Paresh C. PalichaParesh C. Palicha

THE LAST time the city witnessed an English play was Rajat Kapur's, `Love Letters', which was a good five years ago. So a lot was expected from Mahesh Dattani's `Dance like a Man', which was staged in the city recently. And, though it did not rise to great heights, the play surely did leave an impression.

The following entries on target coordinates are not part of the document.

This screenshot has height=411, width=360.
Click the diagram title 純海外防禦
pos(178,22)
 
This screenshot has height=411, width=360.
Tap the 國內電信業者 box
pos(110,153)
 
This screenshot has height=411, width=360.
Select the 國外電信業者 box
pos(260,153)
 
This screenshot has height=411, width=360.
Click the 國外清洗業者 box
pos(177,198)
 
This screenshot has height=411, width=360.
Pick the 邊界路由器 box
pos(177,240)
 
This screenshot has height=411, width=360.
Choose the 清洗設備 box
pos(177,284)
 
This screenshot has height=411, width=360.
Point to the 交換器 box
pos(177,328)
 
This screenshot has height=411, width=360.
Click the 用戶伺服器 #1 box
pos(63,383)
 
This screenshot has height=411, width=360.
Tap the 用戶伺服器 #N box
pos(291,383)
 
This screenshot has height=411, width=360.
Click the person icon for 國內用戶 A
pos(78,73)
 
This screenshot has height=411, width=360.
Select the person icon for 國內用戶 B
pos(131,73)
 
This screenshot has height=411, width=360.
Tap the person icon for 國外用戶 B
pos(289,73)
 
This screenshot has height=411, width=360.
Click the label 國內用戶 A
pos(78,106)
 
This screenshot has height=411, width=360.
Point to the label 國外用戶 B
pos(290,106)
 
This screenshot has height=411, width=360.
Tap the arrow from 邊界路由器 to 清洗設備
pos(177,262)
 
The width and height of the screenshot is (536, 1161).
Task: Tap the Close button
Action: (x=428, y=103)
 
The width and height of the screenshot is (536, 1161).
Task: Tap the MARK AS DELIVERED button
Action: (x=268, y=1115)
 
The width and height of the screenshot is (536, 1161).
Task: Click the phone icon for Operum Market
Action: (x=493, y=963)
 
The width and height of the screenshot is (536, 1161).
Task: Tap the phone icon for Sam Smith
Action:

Lillette Dubey's production for Primetime Theatre, brought to the city in aid of Raksha, a society for the care of children with multiple handicaps, is a humorous play with complex undertones. It talks about an aging dancer couple, Jairaj Parekh and Ratna, who are on the verge of launching their daughter Lata's career in big time dancing. As the anxiety and stress of facing the big day increases, their tumultuous and somewhat dark past starts surfacing. The calm and funny exterior cracks, revealing the demons that they had swept under the carpet all these years.

Dattani has a reputation of being a playwright who attempts to hold a mirror to society. His plays bring to fore the absurdities and hypocrisies of the society. This play is in the same league. It questions the gender specific roles assigned to man and woman by a strait jacketed society. Tensions in a multi-ethnic nuclear family of contemporary India are lucidly portrayed.

`Dance Like a Man' is a play with many layers, which can work on various levels and can be seen from different perspectives. It is a comment on the changing society of pre-Independent India with its taboos and tradition.

Lillette Dubey, who has directed the play apart from donning the pivotal role, has treated the text in a very straightforward manner. Though dwelling on the complexities of the situations, she manages to keep the rich humour intact.

The cast of seasoned artistes like Lillette Dubey, Vijay Crishna (recently seen in the role of Shah Rukh Khan's father in `Devdas'), Suchitra Pillai, and Joy Sengupta (seen in numerous films and television serials, including Govind Nihalani's forthcoming film `Deham') gave the play its cutting edge.

Suchitra Pillai (Lata) and Joy Sengupta (Viswas), showed immense prowess, especially in the flashback sequences, where they double up as the younger versions of Ratna and Jairaj.

In fact, all the four characters double up as each other's younger or older version as the play moves to and fro between time and space.

The unsaid emotions are voiced subtly, like the jealousy Ratna feels at her daughter's success in her professional territory, Amritlal Parekh's (Jairaj's father played by Vijay Crishna) horror at the knowledge of his son's choice as a professional dancer and his relentless pressure at dissuading him from embarking on an effeminate career.

Supporting the physical and metaphorical implications of the actors' use of space was the fine lighting, sensitive music and aesthetic stage setting.

This is an English play, typically Indian, in everything, right from the sets, to the music (typical carnatic), down to witty one-liners, all in that typical Indian accent. Else it wouldn't be realistic.